Stored records:
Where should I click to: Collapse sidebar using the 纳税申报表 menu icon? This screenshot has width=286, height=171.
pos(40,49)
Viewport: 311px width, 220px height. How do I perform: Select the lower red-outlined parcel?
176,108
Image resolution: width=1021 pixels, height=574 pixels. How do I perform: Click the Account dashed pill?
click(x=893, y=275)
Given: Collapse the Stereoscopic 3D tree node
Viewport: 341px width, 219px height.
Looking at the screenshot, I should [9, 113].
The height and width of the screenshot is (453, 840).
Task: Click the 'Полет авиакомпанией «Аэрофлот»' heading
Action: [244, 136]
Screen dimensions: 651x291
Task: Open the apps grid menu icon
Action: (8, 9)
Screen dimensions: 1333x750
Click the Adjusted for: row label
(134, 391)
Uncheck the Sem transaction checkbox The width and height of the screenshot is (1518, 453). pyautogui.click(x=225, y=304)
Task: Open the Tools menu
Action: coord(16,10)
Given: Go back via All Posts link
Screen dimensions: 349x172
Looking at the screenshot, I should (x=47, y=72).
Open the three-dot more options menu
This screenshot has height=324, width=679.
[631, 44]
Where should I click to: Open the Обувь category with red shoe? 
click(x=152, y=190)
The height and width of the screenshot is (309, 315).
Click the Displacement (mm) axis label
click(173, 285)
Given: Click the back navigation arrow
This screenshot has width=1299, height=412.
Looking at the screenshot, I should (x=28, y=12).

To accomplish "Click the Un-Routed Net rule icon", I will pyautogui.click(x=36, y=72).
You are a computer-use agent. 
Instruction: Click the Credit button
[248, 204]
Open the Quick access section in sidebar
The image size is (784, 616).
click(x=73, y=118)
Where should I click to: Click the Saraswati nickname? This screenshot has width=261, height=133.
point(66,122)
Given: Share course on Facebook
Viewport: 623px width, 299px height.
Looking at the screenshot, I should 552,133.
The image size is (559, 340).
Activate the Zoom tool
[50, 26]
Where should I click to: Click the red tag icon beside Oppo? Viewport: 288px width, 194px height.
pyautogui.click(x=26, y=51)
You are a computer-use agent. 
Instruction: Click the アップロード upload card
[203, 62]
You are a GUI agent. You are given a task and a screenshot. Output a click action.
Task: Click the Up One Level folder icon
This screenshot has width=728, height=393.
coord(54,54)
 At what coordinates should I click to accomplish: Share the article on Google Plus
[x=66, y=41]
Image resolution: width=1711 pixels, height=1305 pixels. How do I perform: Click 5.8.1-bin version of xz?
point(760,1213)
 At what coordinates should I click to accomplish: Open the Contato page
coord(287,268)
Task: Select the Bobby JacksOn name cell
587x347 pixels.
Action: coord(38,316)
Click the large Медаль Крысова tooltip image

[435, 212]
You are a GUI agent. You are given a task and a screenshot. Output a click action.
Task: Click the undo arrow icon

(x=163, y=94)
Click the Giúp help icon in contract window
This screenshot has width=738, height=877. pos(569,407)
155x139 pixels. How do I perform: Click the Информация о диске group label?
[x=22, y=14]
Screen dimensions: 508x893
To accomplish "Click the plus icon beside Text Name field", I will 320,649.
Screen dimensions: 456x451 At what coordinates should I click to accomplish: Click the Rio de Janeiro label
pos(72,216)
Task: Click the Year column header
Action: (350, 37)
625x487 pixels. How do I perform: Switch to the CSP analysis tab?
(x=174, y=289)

ABOUT THIS TASK:
Word for word, repeat every entry listed above.

TASK OUTPUT:
Where should I click to: Collapse sidebar using the 纳税申报表 menu icon? This screenshot has width=286, height=171.
pos(40,49)
Viewport: 311px width, 220px height. How do I perform: Select the lower red-outlined parcel?
176,108
Image resolution: width=1021 pixels, height=574 pixels. How do I perform: Click the Account dashed pill?
click(x=893, y=275)
Given: Collapse the Stereoscopic 3D tree node
Viewport: 341px width, 219px height.
Looking at the screenshot, I should [9, 113].
The height and width of the screenshot is (453, 840).
Task: Click the 'Полет авиакомпанией «Аэрофлот»' heading
Action: [244, 136]
Screen dimensions: 651x291
Task: Open the apps grid menu icon
Action: (8, 9)
Screen dimensions: 1333x750
Click the Adjusted for: row label
(134, 391)
Uncheck the Sem transaction checkbox The width and height of the screenshot is (1518, 453). pyautogui.click(x=225, y=304)
Task: Open the Tools menu
Action: coord(16,10)
Given: Go back via All Posts link
Screen dimensions: 349x172
Looking at the screenshot, I should (x=47, y=72).
Open the three-dot more options menu
This screenshot has height=324, width=679.
[631, 44]
Where should I click to: Open the Обувь category with red shoe? 
click(x=152, y=190)
The height and width of the screenshot is (309, 315).
Click the Displacement (mm) axis label
click(173, 285)
Given: Click the back navigation arrow
This screenshot has width=1299, height=412.
Looking at the screenshot, I should (x=28, y=12).

To accomplish "Click the Un-Routed Net rule icon", I will pyautogui.click(x=36, y=72).
You are a computer-use agent. 
Instruction: Click the Credit button
[248, 204]
Open the Quick access section in sidebar
The image size is (784, 616).
click(x=73, y=118)
Where should I click to: Click the Saraswati nickname? This screenshot has width=261, height=133.
point(66,122)
Given: Share course on Facebook
Viewport: 623px width, 299px height.
Looking at the screenshot, I should 552,133.
The image size is (559, 340).
Activate the Zoom tool
[50, 26]
Where should I click to: Click the red tag icon beside Oppo? Viewport: 288px width, 194px height.
pyautogui.click(x=26, y=51)
You are a computer-use agent. 
Instruction: Click the アップロード upload card
[203, 62]
You are a GUI agent. You are given a task and a screenshot. Output a click action.
Task: Click the Up One Level folder icon
This screenshot has width=728, height=393.
coord(54,54)
 At what coordinates should I click to accomplish: Share the article on Google Plus
[x=66, y=41]
Image resolution: width=1711 pixels, height=1305 pixels. How do I perform: Click 5.8.1-bin version of xz?
point(760,1213)
 At what coordinates should I click to accomplish: Open the Contato page
coord(287,268)
Task: Select the Bobby JacksOn name cell
587x347 pixels.
Action: coord(38,316)
Click the large Медаль Крысова tooltip image

[435, 212]
You are a GUI agent. You are given a task and a screenshot. Output a click action.
Task: Click the undo arrow icon

(x=163, y=94)
Click the Giúp help icon in contract window
This screenshot has width=738, height=877. pos(569,407)
155x139 pixels. How do I perform: Click the Информация о диске group label?
[x=22, y=14]
Screen dimensions: 508x893
To accomplish "Click the plus icon beside Text Name field", I will 320,649.
Screen dimensions: 456x451 At what coordinates should I click to accomplish: Click the Rio de Janeiro label
pos(72,216)
Task: Click the Year column header
Action: (350, 37)
625x487 pixels. How do I perform: Switch to the CSP analysis tab?
(x=174, y=289)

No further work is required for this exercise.